Evaporation and Evapotranspiration
-Due to increased temperatures, the rate at which water is evaporated from water bodies, soil, and vegetation is very likely to increase.
-This will make the environment drier even if precipitation stays the same.
-Examples of Potential Impacts
-Decrease in stream flow and water stored in reservoirs, especially in hot, dry years.
-Decreased soil moisture for crops and natural vegetation.
-Increased irrigation needs or shifts to more drought-resistant crops.
-Shifts in elevation ranges of plants and animals.
-Increased wildfire occurrence and forest die-offs.
-The San Juan Mountain region is difficult to model for precipitation due to complex topography and natural variability in precipitation patterns.
-Projections of change in amounts of precipitation for the region are not in consensus. Some studies indicate that annual precipitation will decrease slightly while others project an increase in the winter.
-Some models project more variable precipitation patterns with more frequent extreme events.
-Examples of Potential Impacts:
-Increased storm events and severity.
-Change in aquatic habitat.
Snowpack and Streamflow
-Warming temperatures are projected to have significant effects on snowpack, timing of snow melt, and stream flow even without a decrease in precipitation.
-It is likely that in the future more precipitation will fall as snow, snow packs will decrease and melt earlier, and peak stream flow will occur earlier in the spring.
-From 1978 to 2004, snow melt already shifted about two weeks earlier in Western Colorado. Snowbelt has shifted even earlier in the Pacific Northwest and Northern California, however.
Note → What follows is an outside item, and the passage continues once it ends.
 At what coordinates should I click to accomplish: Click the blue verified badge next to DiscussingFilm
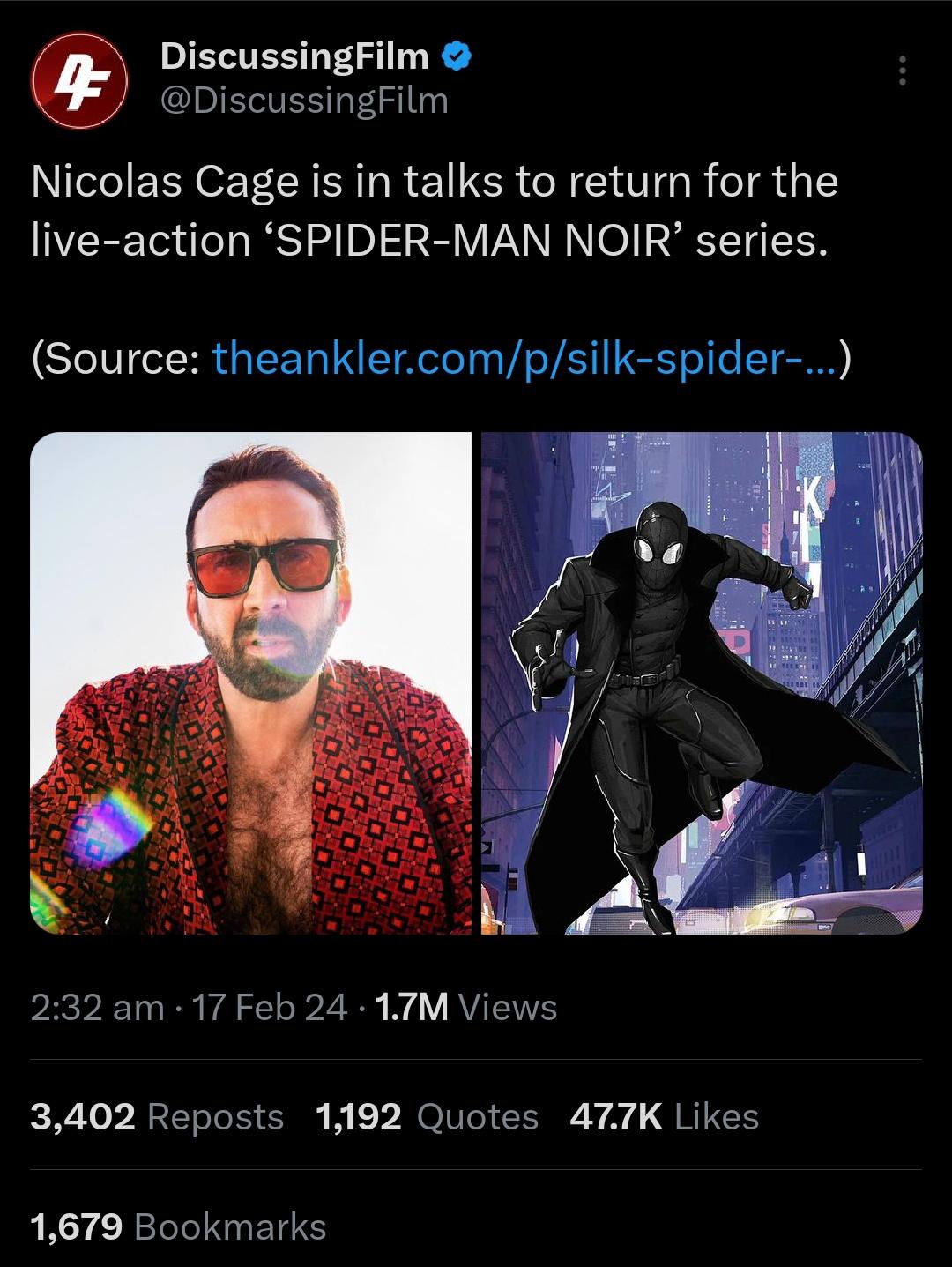[457, 56]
-Decreases in the amount of water contained in snow packs are projected to be greater at elevations below 8,200 feet (i.e., a 20 to 60% reduction of snow pack by the period 2040 to 2069). Above 8,200 feet, the snow pack is anticipated to decrease by 10 to 20%.
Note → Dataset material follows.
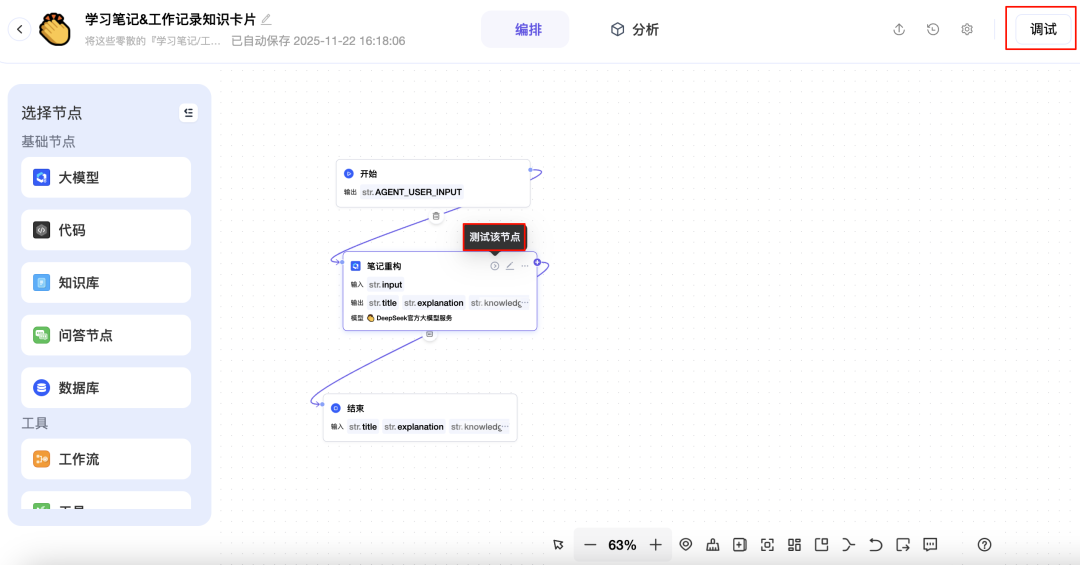Click the undo arrow in bottom toolbar
The height and width of the screenshot is (565, 1080).
pos(876,545)
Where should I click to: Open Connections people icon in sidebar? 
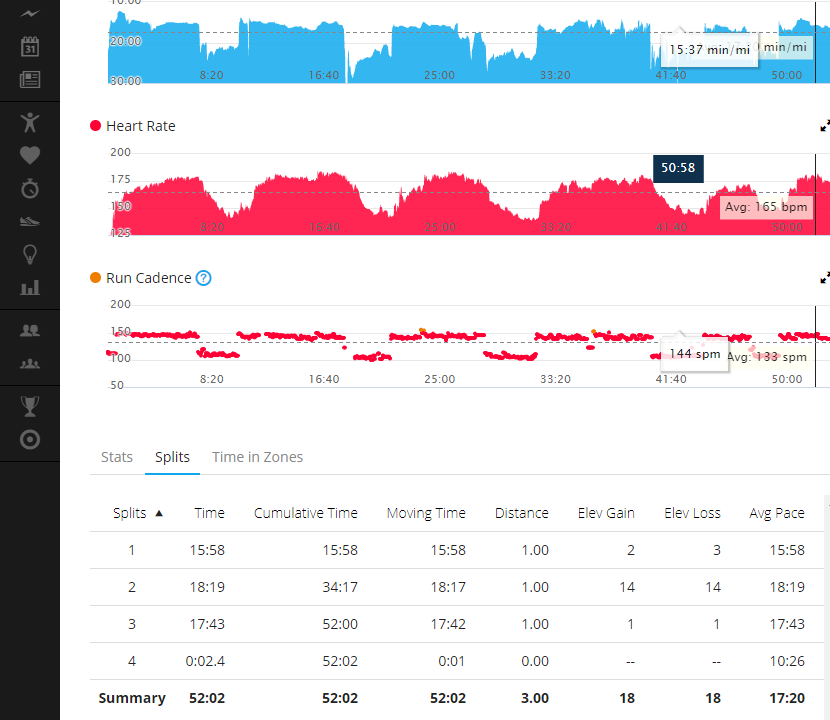(x=30, y=330)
-Examples of Potential Impacts
-More flooding in the spring.
-Reduced water availability in the summer.
-Shorter seasons for ski/snow and white water recreation industries.
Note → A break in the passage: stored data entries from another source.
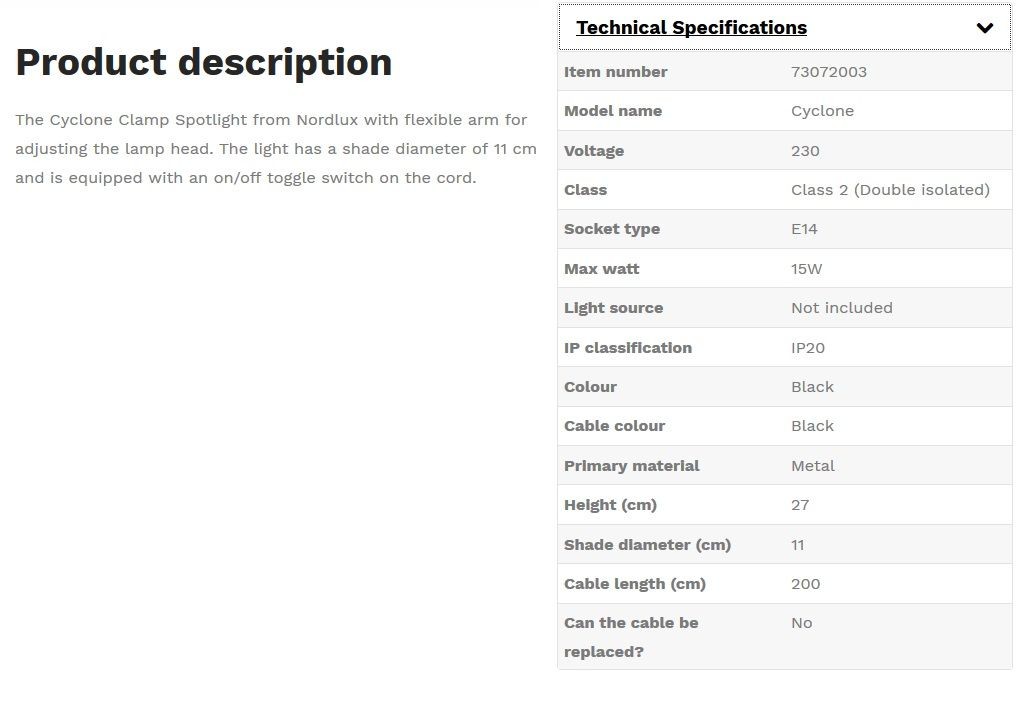The height and width of the screenshot is (704, 1023).
Task: Click the product description paragraph text
Action: click(276, 149)
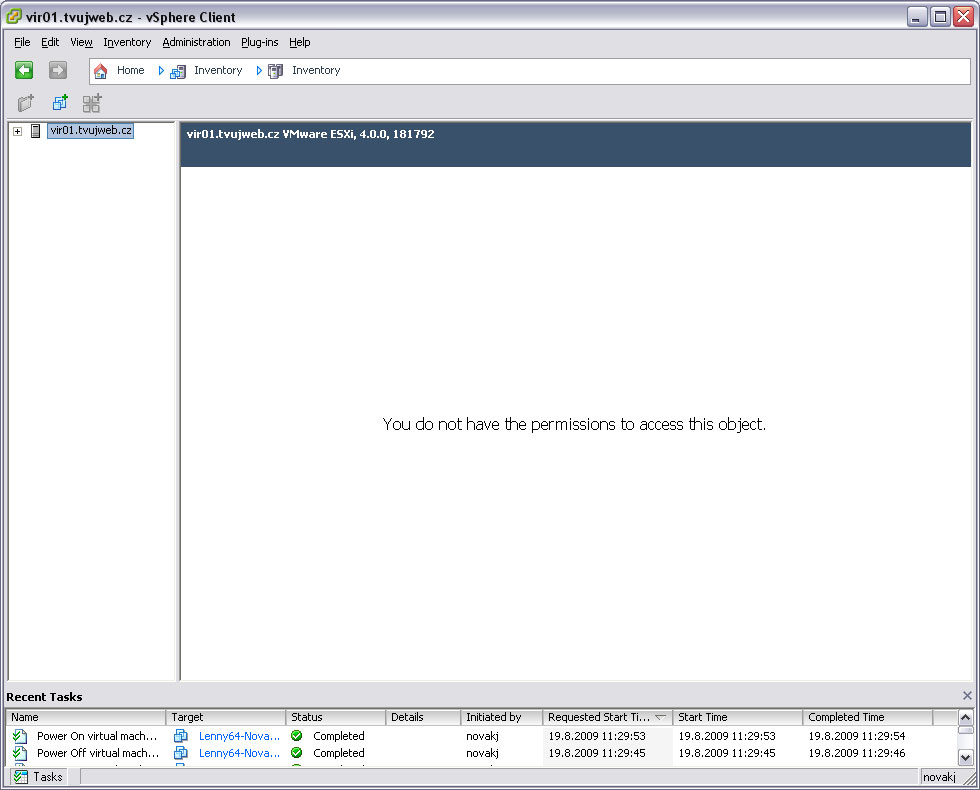Open the second Inventory breadcrumb dropdown arrow
980x790 pixels.
[x=259, y=71]
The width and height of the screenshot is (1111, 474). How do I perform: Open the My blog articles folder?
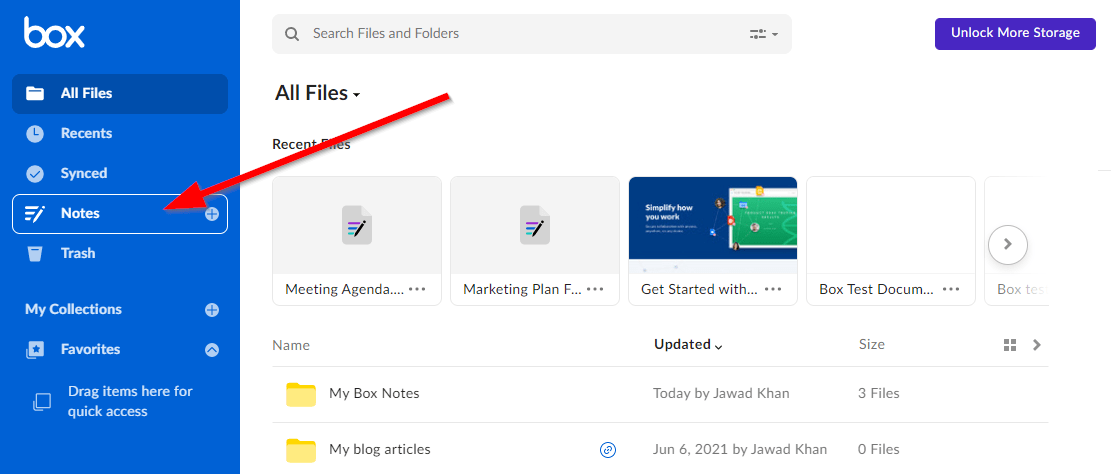point(380,449)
-Increased summer recreation and tourism opportunities.
Colorado is suffering because of shifting temperatures: “On average, wildfires burn twice as many acres each year as compared to 40 years ago. Last year, the fires were massive in size, coinciding with increased temperatures and early snow melt in the West,”US Forest Service Chief Tom Tidwell told the Senate Energy and Natural Resources Committee in testimony last week. “The largest issue we now face is how to adapt our management to anticipate climate change impacts and to mitigate their potential effects.”
Costs of fire suppression have increased to consume nearly half of the entire Forest Service budget. “Despite some relief earlier this year, right now we’re seeing how quickly our weather can get hot and dry, creating hazardous fire and drought conditions,” Sen. Bennet said.